DIAMOND BAR, CA — VOC limits on architectural coatings in Southern California are headed for unprecedented, ultralow levels in the next several years following action taken by the South Coast Air Quality Management District (SCAQMD).

The district’s governing board approved amendments to the agency’s Rule 1113 on architectural and industrial-maintenance coatings that will require VOC limits as low as 50 grams per liter (g/L) on some products by the year 2006.

The amendments, which drew stiff opposition from many coatings manufacturers but unexpected support from other producers, will require the formulation and manufacture of coatings products with increasingly lower VOC levels over the next 10 years, with further reductions possible in a final phase of changes to the rule during the next decade.

Under the amendments, VOC limits will fall to 50 g/L for a number of coatings categories, including flats and nonflats, floor coatings, and quick-dry enamels. The limits will fall to 100 g/L for other categories, including industrial-maintenance coatings; primers, sealers and undercoaters; quick-dry primers, sealers and undercoaters; recycled flat and nonflat coatings; rust-preventative coatings; and a new product category called “essential public-service coatings.” VOC limits will decline for a number of other coatings categories to levels ranging from 250 g/L to 450 g/L. Limits were left unchanged, at least in this round of amendments, for several specialized products including wood preservatives, swimming-pool coatings, shellacs and certain waterproofing sealers.

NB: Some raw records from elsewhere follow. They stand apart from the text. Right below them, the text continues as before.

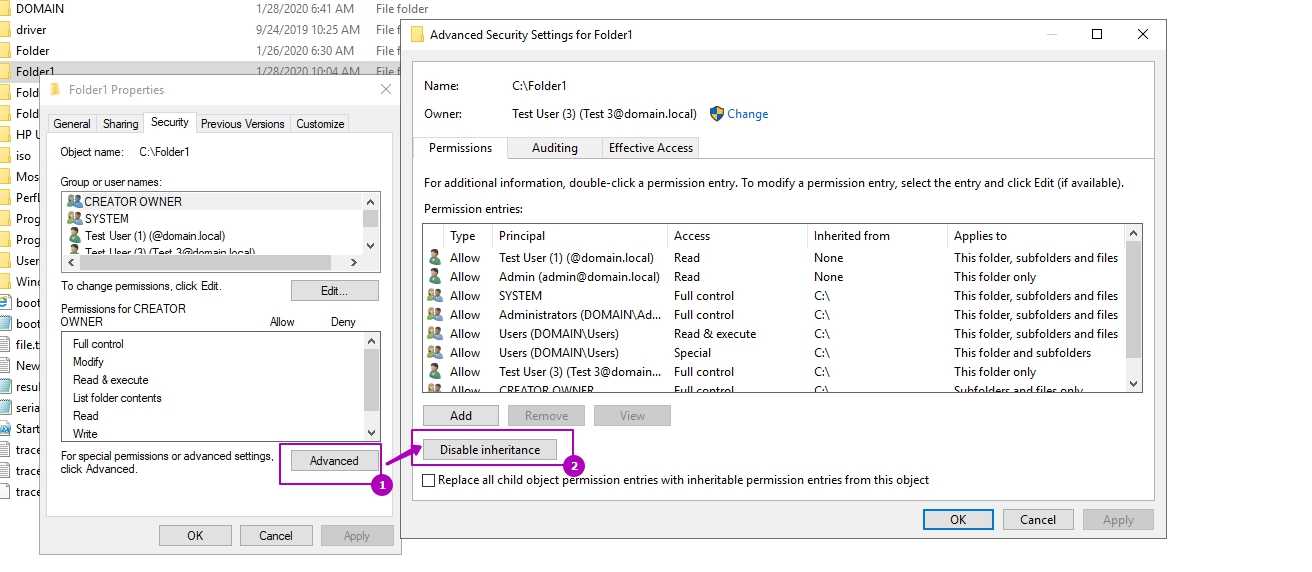Viewport: 1312px width, 572px height.
Task: Click the shield icon next to Change
Action: coord(716,114)
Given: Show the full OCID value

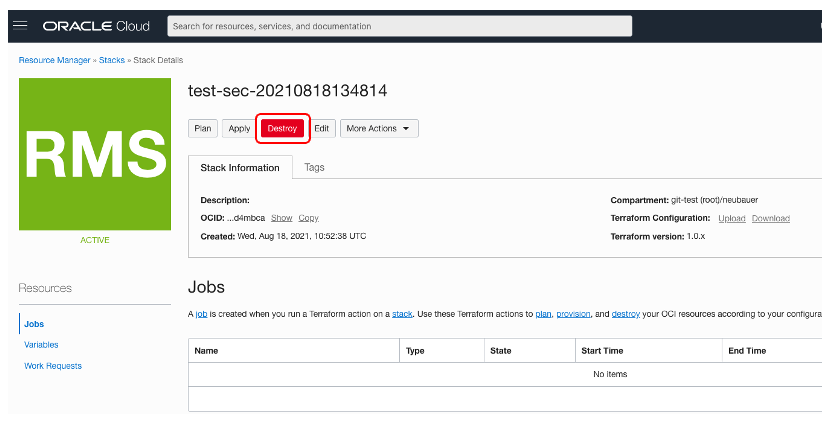Looking at the screenshot, I should 281,218.
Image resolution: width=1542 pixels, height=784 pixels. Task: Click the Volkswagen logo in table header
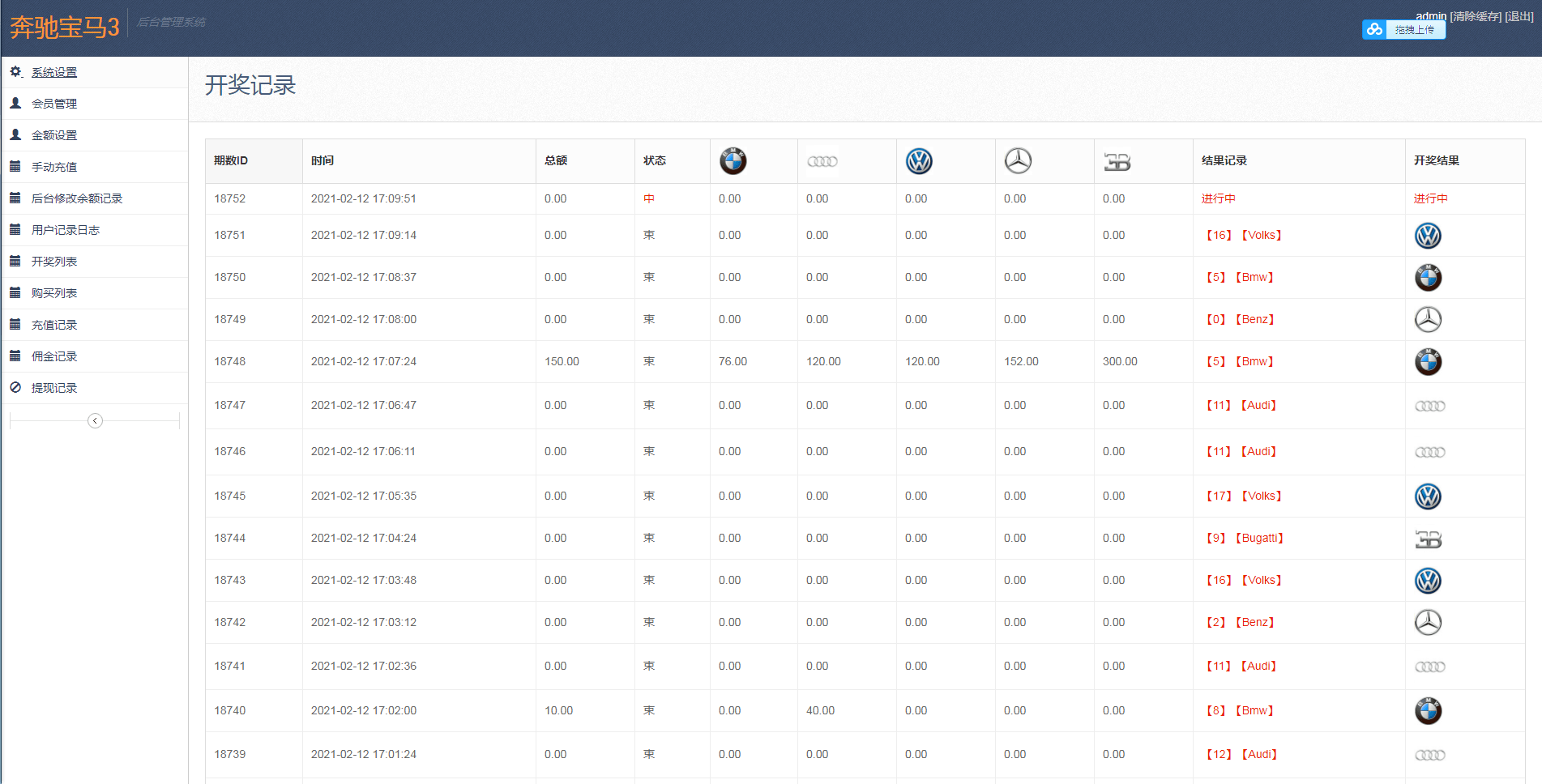coord(919,161)
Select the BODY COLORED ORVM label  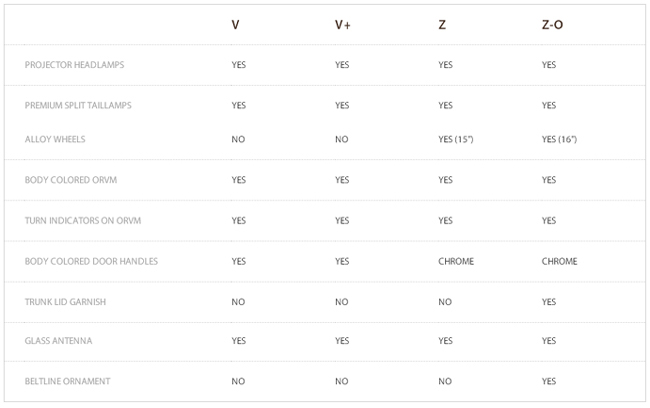pyautogui.click(x=70, y=180)
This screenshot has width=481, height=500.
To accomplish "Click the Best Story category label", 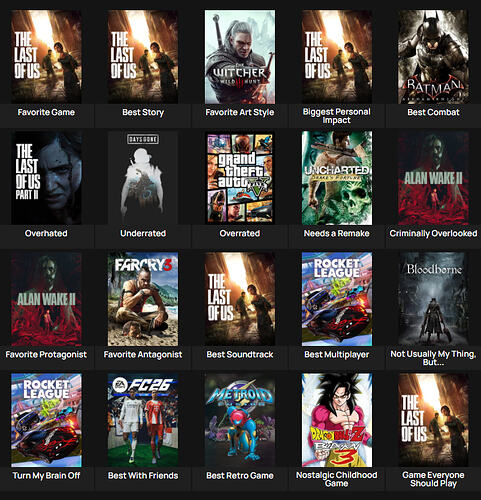I will click(x=143, y=112).
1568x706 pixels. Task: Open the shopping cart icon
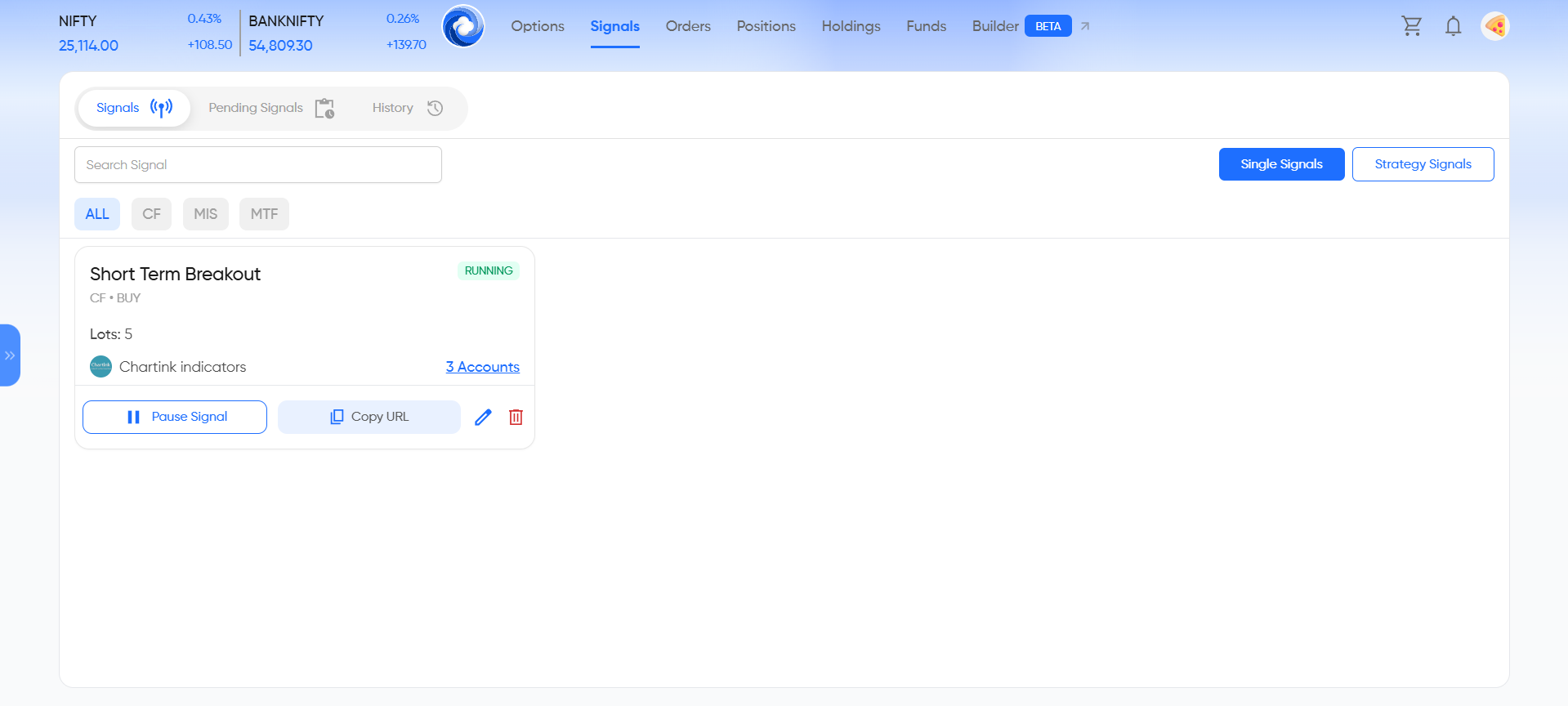[1411, 26]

The new limits drew fire from many coatings manufacturers and users who say the regulation will effectively ban a sizeable number of products currently produced and applied in the South Coast Air Basin, which includes Los Angeles and its suburbs. “We’re extremely disappointed, and believe it will have a devastating impact on the Southern California paint-manufacturing industry,” said Ray Robinson, executive director of the EL RAP regulatory-affairs unit of the California Coatings Industry Alliance.

South Coast District spokesman Bill Kelly, meanwhile, said the district was faced with meeting federally mandated requirements to continue to reduce emissions of VOCs. Kelly said the district sought to address the objections of coatings manufacturers by including a provision that requires technical assessments prior to the effective dates of the new, lower VOC limits. In addition, the amendments include an “averaging” provision that allow manufacturers flexibility in meeting the new limits, he said.